Solving for an input value of an R function


In my attached R function, I was wondering how to solve for mdes (suppose it is unknown) which is currently one of the input values IF everything else is known?

Is it also possible to solve for mdes and power (both currently input values) IF everything else is known?
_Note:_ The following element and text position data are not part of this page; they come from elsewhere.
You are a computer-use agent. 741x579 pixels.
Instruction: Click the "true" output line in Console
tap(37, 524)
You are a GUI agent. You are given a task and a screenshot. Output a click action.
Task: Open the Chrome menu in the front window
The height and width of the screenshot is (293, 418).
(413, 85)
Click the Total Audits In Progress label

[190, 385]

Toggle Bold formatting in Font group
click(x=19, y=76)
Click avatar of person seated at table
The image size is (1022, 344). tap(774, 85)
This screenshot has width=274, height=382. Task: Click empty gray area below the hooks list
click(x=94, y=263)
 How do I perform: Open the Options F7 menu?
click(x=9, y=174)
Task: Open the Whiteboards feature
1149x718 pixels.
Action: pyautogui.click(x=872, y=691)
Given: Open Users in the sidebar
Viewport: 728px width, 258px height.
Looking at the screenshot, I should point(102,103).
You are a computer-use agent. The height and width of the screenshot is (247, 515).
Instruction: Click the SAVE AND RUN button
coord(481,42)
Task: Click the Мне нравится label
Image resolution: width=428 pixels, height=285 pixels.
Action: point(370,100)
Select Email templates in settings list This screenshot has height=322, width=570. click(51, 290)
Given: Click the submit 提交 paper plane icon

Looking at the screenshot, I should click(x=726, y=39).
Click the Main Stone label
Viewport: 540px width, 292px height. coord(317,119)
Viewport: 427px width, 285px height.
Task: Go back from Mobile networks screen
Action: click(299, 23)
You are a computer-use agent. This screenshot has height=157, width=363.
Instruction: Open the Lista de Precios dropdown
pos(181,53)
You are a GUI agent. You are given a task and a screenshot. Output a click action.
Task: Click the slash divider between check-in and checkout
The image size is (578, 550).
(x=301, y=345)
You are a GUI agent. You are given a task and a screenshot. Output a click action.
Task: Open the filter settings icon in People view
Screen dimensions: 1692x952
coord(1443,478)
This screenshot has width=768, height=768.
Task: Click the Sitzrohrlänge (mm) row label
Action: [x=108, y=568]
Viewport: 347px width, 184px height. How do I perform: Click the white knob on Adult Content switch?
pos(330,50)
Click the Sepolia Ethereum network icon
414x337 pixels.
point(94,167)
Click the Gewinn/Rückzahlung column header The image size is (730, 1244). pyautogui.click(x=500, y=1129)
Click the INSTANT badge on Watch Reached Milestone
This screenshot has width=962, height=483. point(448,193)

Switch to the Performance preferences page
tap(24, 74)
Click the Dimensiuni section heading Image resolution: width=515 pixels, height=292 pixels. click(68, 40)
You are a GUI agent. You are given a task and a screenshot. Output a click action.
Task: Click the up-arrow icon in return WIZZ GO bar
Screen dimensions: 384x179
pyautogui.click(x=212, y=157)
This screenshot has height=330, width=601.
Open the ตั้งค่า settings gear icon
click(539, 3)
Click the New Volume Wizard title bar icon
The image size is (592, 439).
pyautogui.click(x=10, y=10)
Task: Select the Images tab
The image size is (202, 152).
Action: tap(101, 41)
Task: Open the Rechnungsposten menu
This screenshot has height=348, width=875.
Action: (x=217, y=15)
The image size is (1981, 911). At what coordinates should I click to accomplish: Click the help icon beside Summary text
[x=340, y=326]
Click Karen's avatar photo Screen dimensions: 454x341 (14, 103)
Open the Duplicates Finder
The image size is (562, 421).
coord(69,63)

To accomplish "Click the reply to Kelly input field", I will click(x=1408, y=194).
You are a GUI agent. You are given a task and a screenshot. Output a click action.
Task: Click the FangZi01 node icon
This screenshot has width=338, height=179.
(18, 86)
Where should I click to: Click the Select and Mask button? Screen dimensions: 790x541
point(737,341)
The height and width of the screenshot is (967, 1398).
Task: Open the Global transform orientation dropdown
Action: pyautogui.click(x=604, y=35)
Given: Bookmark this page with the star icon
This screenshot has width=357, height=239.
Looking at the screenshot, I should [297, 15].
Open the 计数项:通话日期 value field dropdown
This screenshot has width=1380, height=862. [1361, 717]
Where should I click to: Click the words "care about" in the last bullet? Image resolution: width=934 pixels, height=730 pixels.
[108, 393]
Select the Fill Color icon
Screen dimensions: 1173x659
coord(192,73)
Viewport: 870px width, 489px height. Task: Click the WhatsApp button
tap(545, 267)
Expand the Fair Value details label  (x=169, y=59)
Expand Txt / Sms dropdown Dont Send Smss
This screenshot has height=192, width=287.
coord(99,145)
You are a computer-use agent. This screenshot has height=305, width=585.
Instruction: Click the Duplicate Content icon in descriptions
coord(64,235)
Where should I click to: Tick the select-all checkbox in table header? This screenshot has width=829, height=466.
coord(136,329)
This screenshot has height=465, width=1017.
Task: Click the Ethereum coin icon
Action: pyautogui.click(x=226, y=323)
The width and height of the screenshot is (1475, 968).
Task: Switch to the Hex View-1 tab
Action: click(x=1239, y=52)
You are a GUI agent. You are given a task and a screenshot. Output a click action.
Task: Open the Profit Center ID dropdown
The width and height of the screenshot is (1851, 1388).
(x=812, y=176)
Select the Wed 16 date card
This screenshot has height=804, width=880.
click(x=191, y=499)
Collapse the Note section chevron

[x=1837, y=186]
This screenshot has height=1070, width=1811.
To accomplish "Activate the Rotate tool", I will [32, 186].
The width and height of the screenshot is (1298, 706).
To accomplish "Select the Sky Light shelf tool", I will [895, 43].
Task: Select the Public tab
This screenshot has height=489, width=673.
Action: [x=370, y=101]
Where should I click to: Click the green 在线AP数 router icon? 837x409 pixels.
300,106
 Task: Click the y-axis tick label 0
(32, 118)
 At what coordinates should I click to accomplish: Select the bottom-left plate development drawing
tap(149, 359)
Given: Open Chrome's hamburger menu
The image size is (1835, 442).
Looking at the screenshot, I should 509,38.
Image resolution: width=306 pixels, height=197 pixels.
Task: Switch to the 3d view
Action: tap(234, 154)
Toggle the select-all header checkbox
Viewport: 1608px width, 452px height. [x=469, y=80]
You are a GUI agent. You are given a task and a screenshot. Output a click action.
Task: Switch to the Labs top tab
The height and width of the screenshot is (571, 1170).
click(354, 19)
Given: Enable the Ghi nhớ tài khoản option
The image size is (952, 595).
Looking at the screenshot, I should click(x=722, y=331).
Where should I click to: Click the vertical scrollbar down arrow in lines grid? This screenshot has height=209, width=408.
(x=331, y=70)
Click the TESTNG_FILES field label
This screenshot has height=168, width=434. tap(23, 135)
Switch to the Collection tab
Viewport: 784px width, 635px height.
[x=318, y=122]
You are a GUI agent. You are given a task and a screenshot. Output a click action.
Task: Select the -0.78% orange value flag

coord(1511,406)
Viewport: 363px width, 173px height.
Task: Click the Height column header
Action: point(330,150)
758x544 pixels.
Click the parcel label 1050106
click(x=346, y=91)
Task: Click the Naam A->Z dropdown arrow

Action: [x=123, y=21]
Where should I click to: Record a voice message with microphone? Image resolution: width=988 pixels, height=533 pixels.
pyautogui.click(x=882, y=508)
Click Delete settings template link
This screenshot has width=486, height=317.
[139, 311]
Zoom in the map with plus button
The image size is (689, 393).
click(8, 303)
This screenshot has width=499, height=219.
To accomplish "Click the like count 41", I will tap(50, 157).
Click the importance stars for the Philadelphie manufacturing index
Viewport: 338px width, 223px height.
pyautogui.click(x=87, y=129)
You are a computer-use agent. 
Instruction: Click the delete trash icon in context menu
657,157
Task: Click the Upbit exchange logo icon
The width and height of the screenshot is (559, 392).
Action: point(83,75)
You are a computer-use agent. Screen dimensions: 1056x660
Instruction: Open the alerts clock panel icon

foo <- function(A = 200, As = 15, B = 100,Bs = 10,iccmax = 0.15,mdes = .25,SD = 1.2,power = 80)
{
  tail <- 2
  alpha <- 5
  inv_d <- function(mdes) {
    c(mean_dif = 1, Vmax = 2/mdes^2)
  }
  SDr <- 1/SD
  pars <- inv_d(mdes)
  mean_dif <- pars[[1]]
  Vmax <- pars[[2]]
  zbeta <- qnorm((power/100))
  zalpha <- qnorm(1-(alpha/(100*tail)))
  maxvarmean_difhat <- (mean_dif / (zbeta + zalpha))**2
  ntreat <- sqrt((A/As)*((1-iccmax)/iccmax))
  ncont <- sqrt((B/Bs)*((1-iccmax)/iccmax))
  costpertreatcluster <- A + (As*ntreat)
  costperconcluster <- B + (Bs*ncont)
  gtreat <- (sqrt(A*iccmax) + sqrt(As*(1-iccmax)))**2
  gcon <- (sqrt(B*iccmax) + sqrt(Bs*(1-iccmax)))**2
  pratio <- sqrt(gtreat/gcon)
  budgetratio <- 99999
  budgetratio <- ifelse( ((pratio <= SD) & (pratio >= SDr)), pratio**2, ifelse((pratio > SD), pratio*SD, pratio*SDr))
  fraction <- budgetratio/(1 + budgetratio)
  mmvnumer <- 99999
  mmvnumer <- ifelse( ((pratio <= SD) & (pratio >= SDr)),
                      gcon*Vmax*(1+(pratio**2)),
                      ifelse((pratio > SD),
                             gcon*Vmax*(((pratio*SD)+1)**2/((SD**2)+1)),
                             gcon*Vmax*(((pratio*SDr)+1)**2/((SDr**2) + 1))) )
  budget <- mmvnumer/maxvarmean_difhat
  treatbudget <- fraction*budget
  conbudget <- (1-fraction)*budget
  ktreat <- treatbudget/costpertreatcluster
  kcont <- conbudget/costperconcluster
  ktreatrup <- ceiling(ktreat)
  kcontrup <- ceiling(kcont)
  ktreatplus <- ifelse(pmin(ktreatrup,kcontrup) < 8, ktreatrup + 3, ktreatrup + 2)
  kcontplus <- ifelse(pmin(ktreatrup,kcontrup) < 8, kcontrup + 3, kcontrup + 2)
  budgetplus <- (ktreatplus*costpertreatcluster) + (kcontplus*costperconcluster)
  
  return(c(ncont = ncont, kcont = kcontplus,
    ntreat = ntreat, ktreat = ktreatplus, budget = budgetplus))
}
#--------------------------------------------------------------------------------
# EXAMPLE OF USE:
foo()

       ncont        kcont       ntreat       ktreat       budget 
    7.527727    73.000000     8.692270    62.000000 33279.051347

Solution

  • Define a function of one variable as

    p0 = foo()
    fn1 = function(x) sum((foo(mdes=x) - p0)^2)
    

    and find a minimum that should be 0, and which corresponds to your mdes = 0.25 input!

    optimize(fn1, c(0.0, 1.0))
    ## $minimum
    ## [1] 0.2497695
    ## $objective
    ## [1] 0
    

    For two variables, this is more difficult, as the function has many local minima and is ill-defined outside certain regions. Applying optim() you will need well-chosen starting points.